Extract each line below that contains the word "screenshot".

..........

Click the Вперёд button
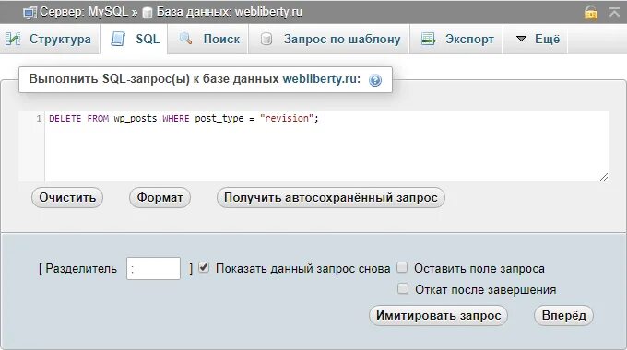Image resolution: width=627 pixels, height=350 pixels. pos(563,315)
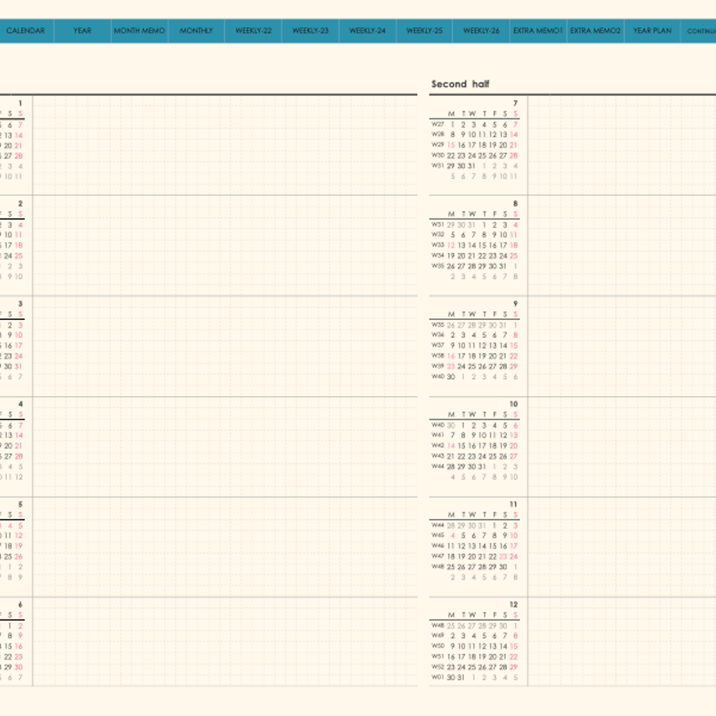Go to week W37 link

[x=437, y=346]
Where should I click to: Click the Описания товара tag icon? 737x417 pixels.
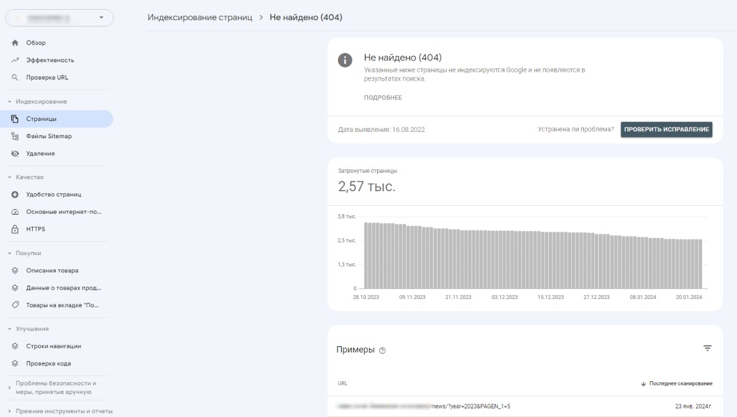click(15, 270)
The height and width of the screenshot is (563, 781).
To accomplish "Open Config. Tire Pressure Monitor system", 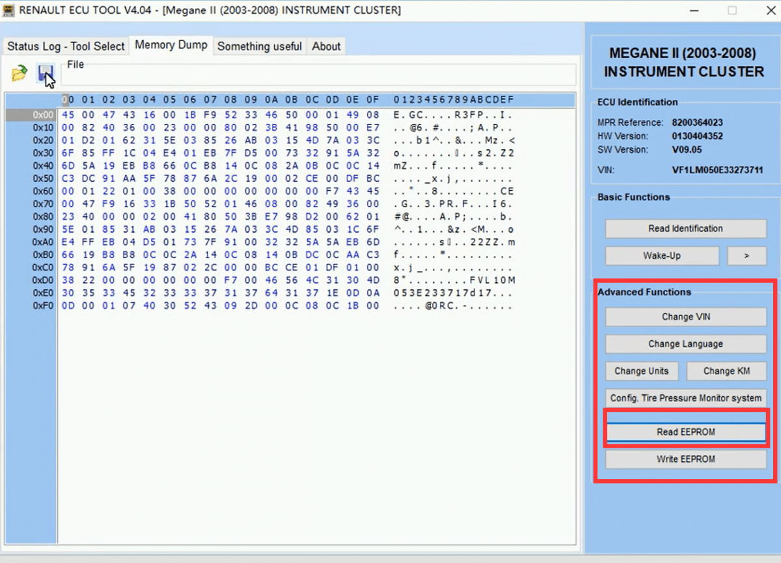I will coord(685,398).
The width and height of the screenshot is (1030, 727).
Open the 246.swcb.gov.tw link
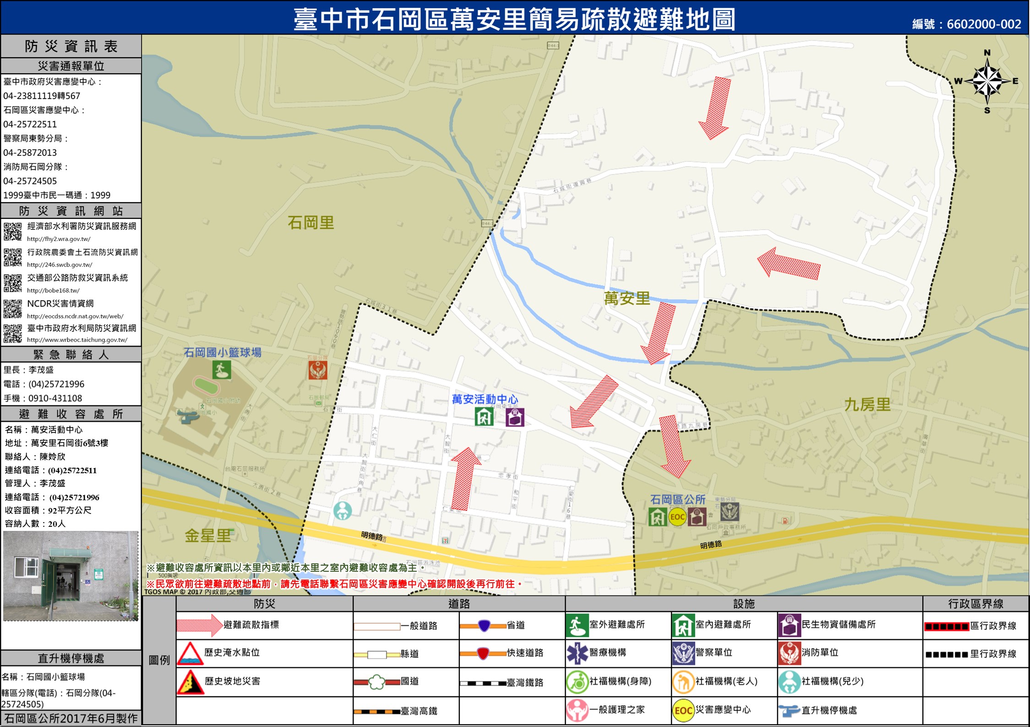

..........

Full response:
The height and width of the screenshot is (563, 781).
The width and height of the screenshot is (1030, 727).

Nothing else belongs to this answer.